Freedom, but not at 55
Just over thirty years ago, an ad firm gave Canadians a goal. The slogan, “Freedom 55” seemed right. A financially prudent individual, having spent more than half of their entire life in the pursuit of wealth, would now have the savings and investments required to retire. That magic word. No death, reduced taxes, the “right” to forego our role in the workplace.
Let’s fast forward and see how realistic this was/is as a measure of success. Last night, I joined with a group of old friends, and that permits me to look at where my peer group sits on the issue. A group of roughly a dozen of us, all squarely in the standard age range for retirement in Canada; that is, already past the 55 point and moving quickly into senior citizen status.
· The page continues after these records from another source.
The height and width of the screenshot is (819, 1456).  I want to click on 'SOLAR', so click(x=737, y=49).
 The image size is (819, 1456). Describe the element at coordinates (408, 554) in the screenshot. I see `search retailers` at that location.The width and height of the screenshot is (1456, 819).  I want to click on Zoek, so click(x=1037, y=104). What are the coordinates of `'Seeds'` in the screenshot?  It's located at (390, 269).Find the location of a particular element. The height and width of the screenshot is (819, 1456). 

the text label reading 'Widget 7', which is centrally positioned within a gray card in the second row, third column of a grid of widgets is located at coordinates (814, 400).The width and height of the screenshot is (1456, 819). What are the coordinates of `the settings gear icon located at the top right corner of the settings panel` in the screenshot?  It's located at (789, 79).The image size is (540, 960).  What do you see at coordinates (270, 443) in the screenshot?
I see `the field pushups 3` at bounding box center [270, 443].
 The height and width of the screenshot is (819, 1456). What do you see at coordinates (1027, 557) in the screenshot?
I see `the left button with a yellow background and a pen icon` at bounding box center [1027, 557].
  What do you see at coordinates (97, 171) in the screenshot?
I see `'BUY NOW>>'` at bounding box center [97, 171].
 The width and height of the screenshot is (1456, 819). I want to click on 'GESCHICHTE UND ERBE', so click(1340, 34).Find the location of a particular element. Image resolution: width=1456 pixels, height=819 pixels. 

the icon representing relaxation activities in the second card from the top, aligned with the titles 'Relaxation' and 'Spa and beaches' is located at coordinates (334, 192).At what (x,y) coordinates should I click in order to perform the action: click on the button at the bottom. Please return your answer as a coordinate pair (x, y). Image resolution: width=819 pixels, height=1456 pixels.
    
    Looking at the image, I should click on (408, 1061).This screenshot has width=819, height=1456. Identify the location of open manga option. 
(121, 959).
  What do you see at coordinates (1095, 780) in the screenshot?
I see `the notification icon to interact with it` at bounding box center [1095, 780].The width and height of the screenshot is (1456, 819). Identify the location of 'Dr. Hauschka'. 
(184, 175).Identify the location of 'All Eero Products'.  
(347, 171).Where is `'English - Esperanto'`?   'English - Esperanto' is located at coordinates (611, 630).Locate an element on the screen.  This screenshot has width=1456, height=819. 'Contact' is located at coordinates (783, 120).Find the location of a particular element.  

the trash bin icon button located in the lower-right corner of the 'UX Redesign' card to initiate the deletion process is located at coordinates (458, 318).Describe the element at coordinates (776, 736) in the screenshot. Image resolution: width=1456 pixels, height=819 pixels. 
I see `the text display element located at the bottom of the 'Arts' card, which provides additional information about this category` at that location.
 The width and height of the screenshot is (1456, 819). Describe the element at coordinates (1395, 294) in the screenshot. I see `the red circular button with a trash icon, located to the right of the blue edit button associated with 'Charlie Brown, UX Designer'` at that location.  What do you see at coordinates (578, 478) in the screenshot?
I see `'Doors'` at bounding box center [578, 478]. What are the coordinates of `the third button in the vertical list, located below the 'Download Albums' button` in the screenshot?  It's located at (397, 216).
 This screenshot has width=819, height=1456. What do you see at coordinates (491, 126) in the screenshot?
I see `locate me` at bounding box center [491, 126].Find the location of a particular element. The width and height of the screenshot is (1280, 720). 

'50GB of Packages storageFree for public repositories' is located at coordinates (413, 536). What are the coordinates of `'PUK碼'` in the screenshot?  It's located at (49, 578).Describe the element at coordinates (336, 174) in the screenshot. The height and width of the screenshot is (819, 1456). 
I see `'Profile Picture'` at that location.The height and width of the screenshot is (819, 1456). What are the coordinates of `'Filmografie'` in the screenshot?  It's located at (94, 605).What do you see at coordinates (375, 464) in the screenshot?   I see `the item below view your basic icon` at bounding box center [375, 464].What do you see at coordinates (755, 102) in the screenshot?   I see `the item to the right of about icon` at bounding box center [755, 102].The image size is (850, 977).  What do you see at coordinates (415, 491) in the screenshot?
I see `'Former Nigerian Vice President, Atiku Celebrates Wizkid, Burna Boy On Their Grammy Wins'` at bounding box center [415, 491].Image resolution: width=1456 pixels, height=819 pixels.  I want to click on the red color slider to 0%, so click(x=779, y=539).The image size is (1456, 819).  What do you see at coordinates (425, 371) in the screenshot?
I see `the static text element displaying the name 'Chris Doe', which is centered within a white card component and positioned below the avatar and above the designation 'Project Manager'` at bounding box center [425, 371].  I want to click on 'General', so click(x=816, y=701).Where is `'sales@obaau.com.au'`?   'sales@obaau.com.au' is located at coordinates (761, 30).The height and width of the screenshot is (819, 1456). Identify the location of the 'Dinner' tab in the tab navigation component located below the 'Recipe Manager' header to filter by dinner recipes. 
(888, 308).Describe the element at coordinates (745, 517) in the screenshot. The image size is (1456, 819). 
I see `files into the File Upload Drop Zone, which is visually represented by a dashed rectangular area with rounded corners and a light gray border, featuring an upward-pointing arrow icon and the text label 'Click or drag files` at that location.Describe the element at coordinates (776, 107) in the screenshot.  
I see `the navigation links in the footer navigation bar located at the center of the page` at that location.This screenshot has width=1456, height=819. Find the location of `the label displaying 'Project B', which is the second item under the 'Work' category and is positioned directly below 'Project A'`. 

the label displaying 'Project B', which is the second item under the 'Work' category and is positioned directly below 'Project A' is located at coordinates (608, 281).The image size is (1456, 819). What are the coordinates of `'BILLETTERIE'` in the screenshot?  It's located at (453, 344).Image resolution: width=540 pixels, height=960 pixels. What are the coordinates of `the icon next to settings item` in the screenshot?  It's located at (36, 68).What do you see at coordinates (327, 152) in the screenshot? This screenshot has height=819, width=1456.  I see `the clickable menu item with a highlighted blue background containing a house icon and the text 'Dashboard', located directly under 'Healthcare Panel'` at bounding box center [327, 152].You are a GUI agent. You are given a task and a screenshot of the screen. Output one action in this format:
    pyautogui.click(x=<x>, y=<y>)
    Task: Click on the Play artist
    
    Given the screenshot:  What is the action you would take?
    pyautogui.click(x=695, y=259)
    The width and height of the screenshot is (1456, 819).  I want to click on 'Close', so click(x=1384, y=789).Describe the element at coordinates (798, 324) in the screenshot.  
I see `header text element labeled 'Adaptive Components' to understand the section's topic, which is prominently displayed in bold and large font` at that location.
All of us with college level educations, solid work histories, no serious health issue (we are not about to die, just yet).
And, out of the dozen, seven are still “punching the clock”. For some, no sign of an end strategy. For the rest of the group, the decision to retire was based on a number of factors. Not one can claim to have won the “Freedom 55” trophy in our personal marathons.
So, if we fit the categories that a younger person would mention in planning retirement (age, health, education, financial stability), what happened? The reality is clear. Our group accepts that work isn’t a negative thing, and the whole idea that a financial planner can buy us off (with our own money) is simply a fallacy.